■ Your instructions: Beginning with the line that has "Task: Toggle unset" and ending with the line that has "Task: Click green", retype the entries below exactly, except for the pictures.

Stored records
- Opening Delimiter -

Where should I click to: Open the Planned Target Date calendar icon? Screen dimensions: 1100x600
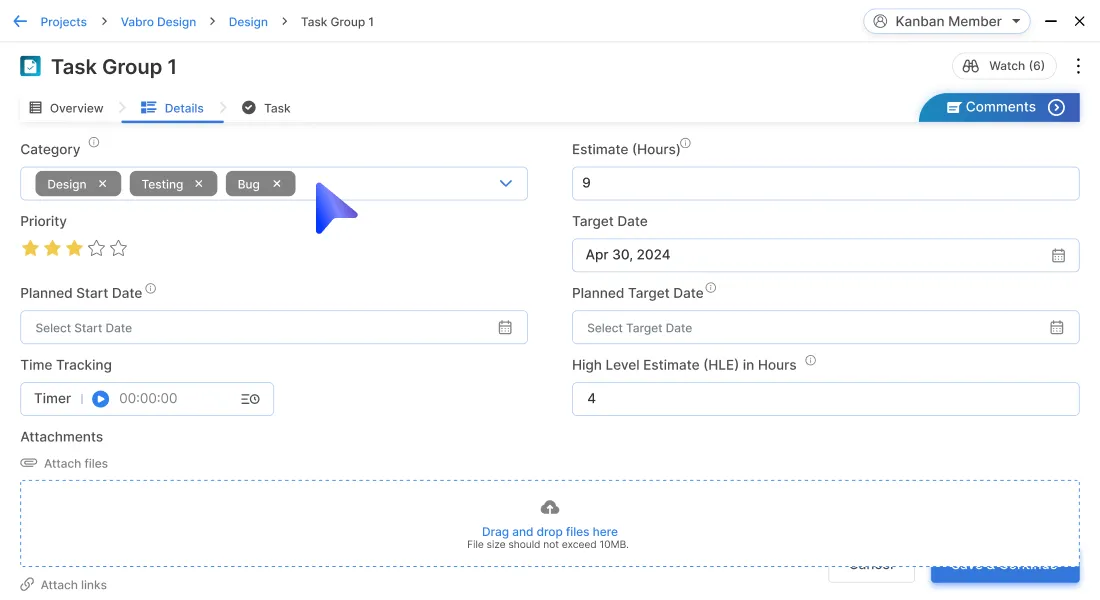coord(1057,328)
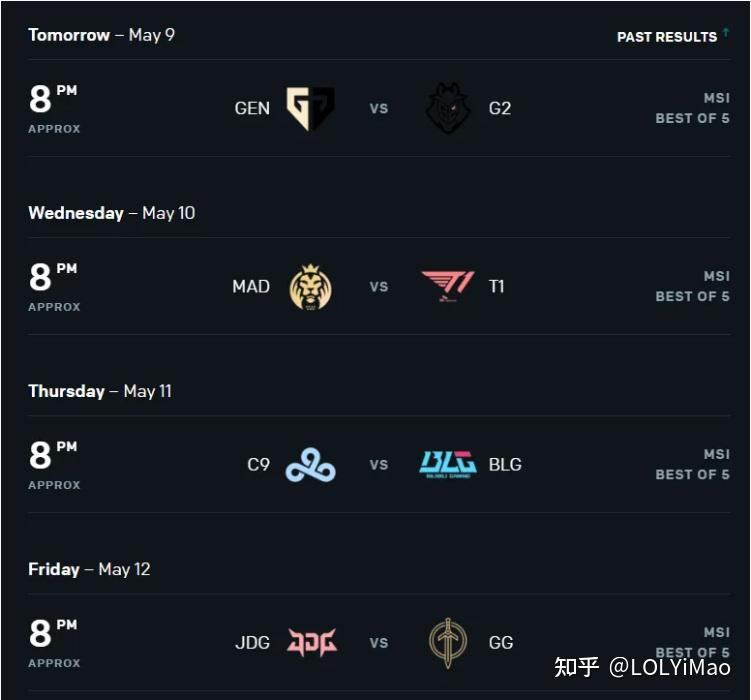The height and width of the screenshot is (700, 751).
Task: Click the Gen.G team logo
Action: coord(310,109)
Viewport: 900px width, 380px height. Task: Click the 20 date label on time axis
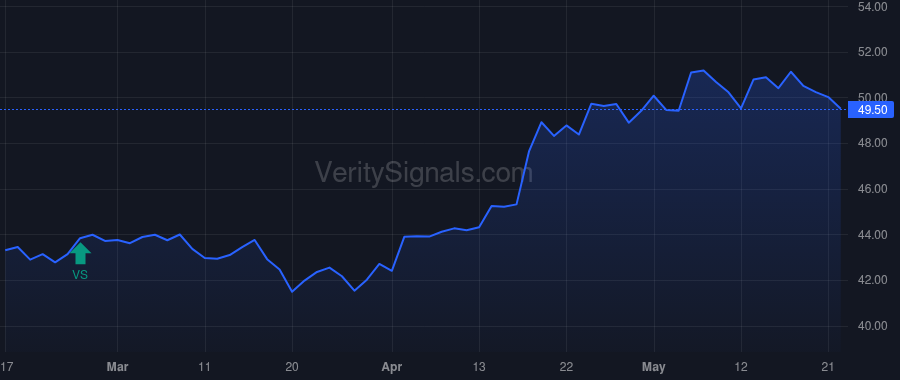[292, 367]

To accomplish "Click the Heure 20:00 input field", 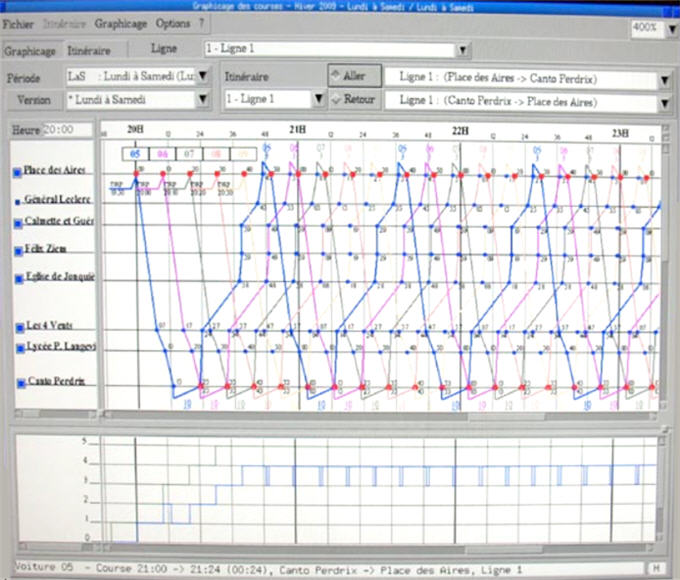I will [67, 129].
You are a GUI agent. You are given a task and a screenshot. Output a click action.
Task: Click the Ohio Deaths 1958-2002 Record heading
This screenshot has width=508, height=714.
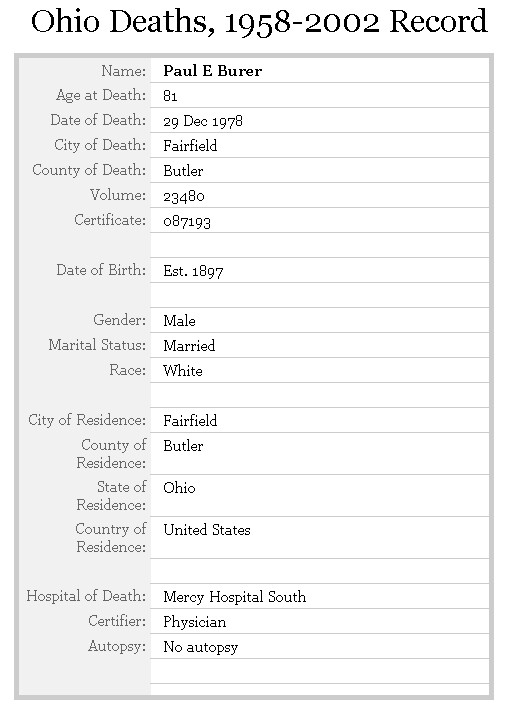[x=259, y=21]
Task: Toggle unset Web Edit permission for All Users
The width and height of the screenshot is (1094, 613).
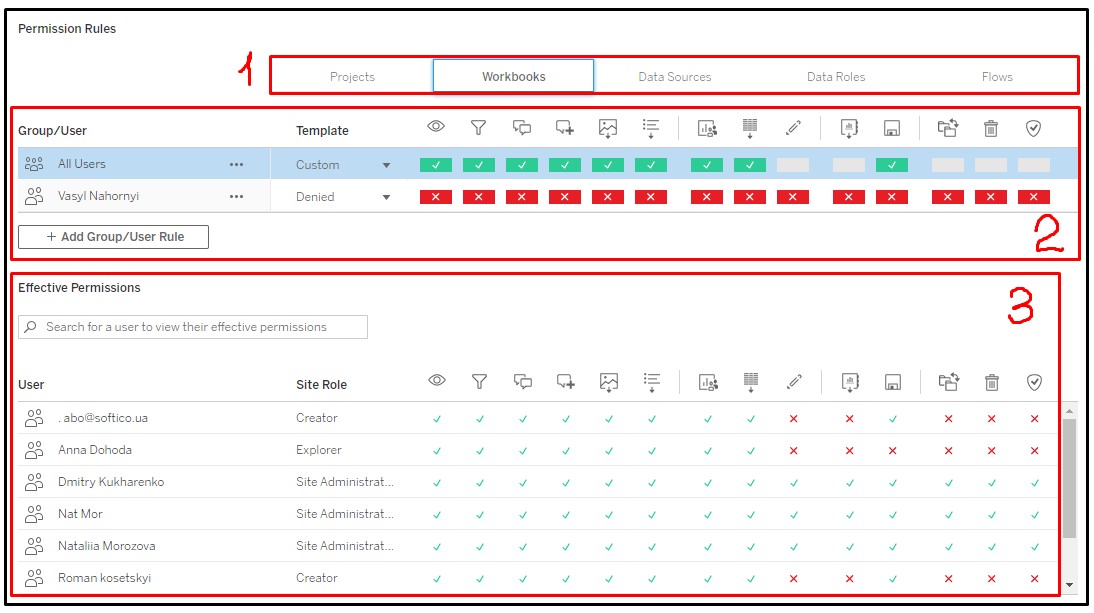Action: point(793,165)
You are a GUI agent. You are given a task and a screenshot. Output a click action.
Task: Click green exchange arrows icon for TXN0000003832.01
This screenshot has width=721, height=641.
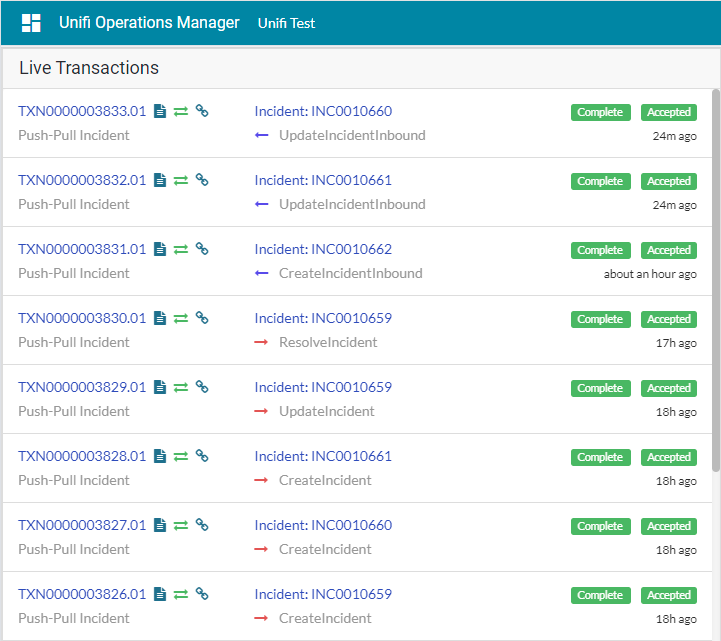[x=181, y=181]
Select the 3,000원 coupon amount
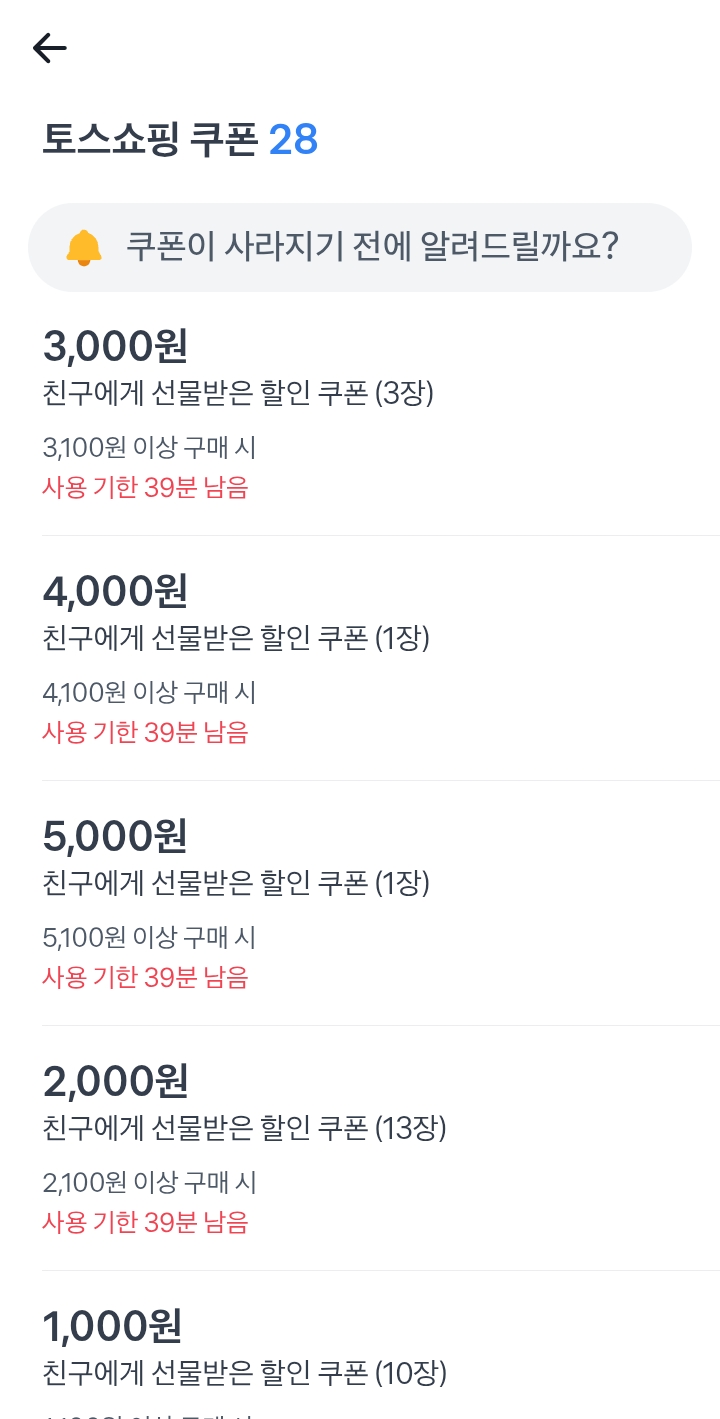Screen dimensions: 720x1419 coord(115,346)
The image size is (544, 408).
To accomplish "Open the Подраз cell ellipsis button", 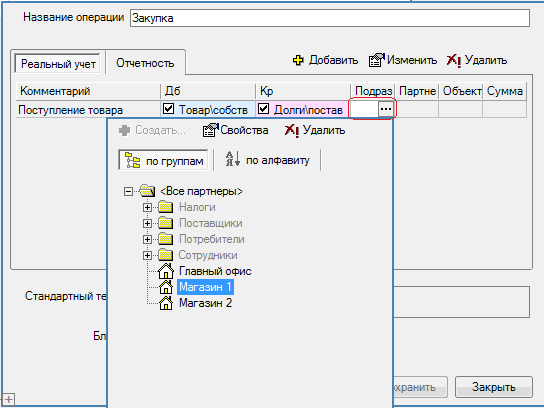I will pyautogui.click(x=386, y=109).
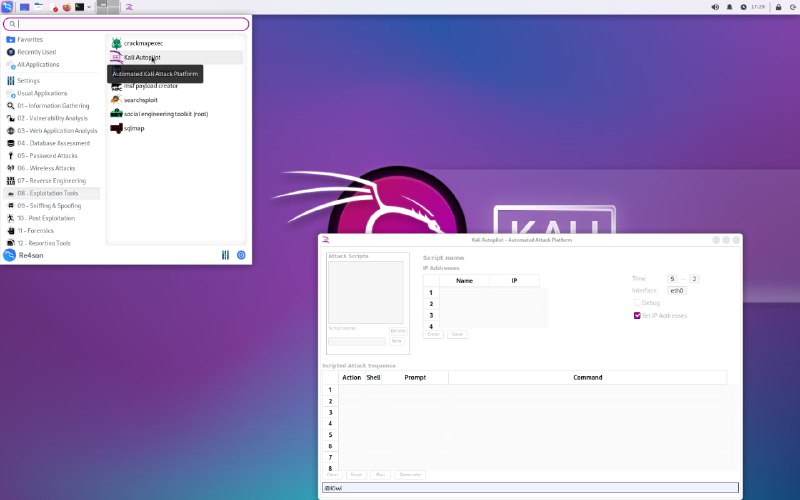This screenshot has width=800, height=500.
Task: Open Kali Autopilot from the menu
Action: click(x=142, y=57)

- Closing Delimiter -

■ Answer to the exercise:
Task: Toggle unset Web Edit permission for All Users
The width and height of the screenshot is (1094, 613).
Action: point(793,165)
You are a GUI agent. You are given a task and a screenshot. Output a click action.
Task: Click green exchange arrows icon for TXN0000003832.01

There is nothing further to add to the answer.